According to the amortization schedule, the 40-year mortgage creates an additional $170,000 interest repayment. However, if the mortgagee were able to accumulate $307,000, it means that the mortgagee is still better off by $137,000. The present value of that $137,000 – assuming a high inflation rate of 4% – is $28,500, which is still a decent amount of cash. Therefore, the 40-year mortgage reduces the opportunity cost of taking a mortgage.
♦ Reduces the carrying cost of a rental property
The carrying cost of a property is the expense incurred by ownership. In accounting terms, a 40-year mortgage increases the overall liability, but decreases current expenses. So the current expense written off against a rental property would be lower relative to the income, ensuring a better profit (or at least a reduced loss). The owner of the mortgaged rental property can even have a buyer assume the mortgage later on, making it a clever strategy in that scenario.
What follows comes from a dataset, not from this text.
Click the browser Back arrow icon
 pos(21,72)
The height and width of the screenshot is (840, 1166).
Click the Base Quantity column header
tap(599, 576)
♦ Tax deduction for high-interest earners
One of the weaker merits of the 40-year mortgage applies to high-income earners only. Mortgage interest payments qualify for tax deductions. Therefore, the higher interest repaid through a 40-year mortgage would reduce the chargeable income of high-income earners over a period.
== Problems with the 40-year mortgage ==
♦ Paying more interest
The short the amortization period is, the lower the interest repayment. Therefore, with a 40-year mortgage, the interest repayment is significant – given the additional 10 years. How much more? Well, that depends on the terms of the loan, but can be demonstrated by an example. A 30-year mortgage has an interest rate of 6% and the principal is $200,000. The interest repaid is about $231,600. However, take a 40-year mortgage on similar terms. The rate is likely to be a bit higher (6.25%); the interest repayment on that is higher as well – a whopping $345,000. That is an additional $113,400 over the ten extra years.
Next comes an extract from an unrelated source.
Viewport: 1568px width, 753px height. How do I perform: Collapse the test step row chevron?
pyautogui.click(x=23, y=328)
♦ Building equity more slowly
Equity is the difference between the value of your property and what you owe on it (Asset value – liability). Equity builds more slowly with a 40-year mortgage because it takes longer to pay off the loan. What exacerbates the issue is that you repay higher interest and have a smaller monthly payment towards the debt.
♦ Higher rates
According to bankrate.com, the 40-year mortgage interest rate might be 0.25% – 0.5% higher than a 30-year mortgage rate. Part of the reason for this is the added compensation lenders desire for committing their capital for a longer period. The marginally higher repayment rate on the 40-year mortgage helps to negate the lower monthly payments.
♦ Longer period of amortization
Staying for a longer period in debt increases the risk of default. Even if it does not, it is a psychological strain knowing that you still have your mortgage to pay off. If you take the 40-year mortgage when you are 25, you would spend the rest of your working life saddled with it.
Another demerit of the 40-year mortgage is that it might make mortgagees more inclined to buy “more house” than they could comfortably afford. In addition, the low monthly payment might not even be that much lower. For some persons, taking the 40-year mortgage might be a great deal or a solid stepping stone. However, that only occurs when their situation facilitates more pros than cons.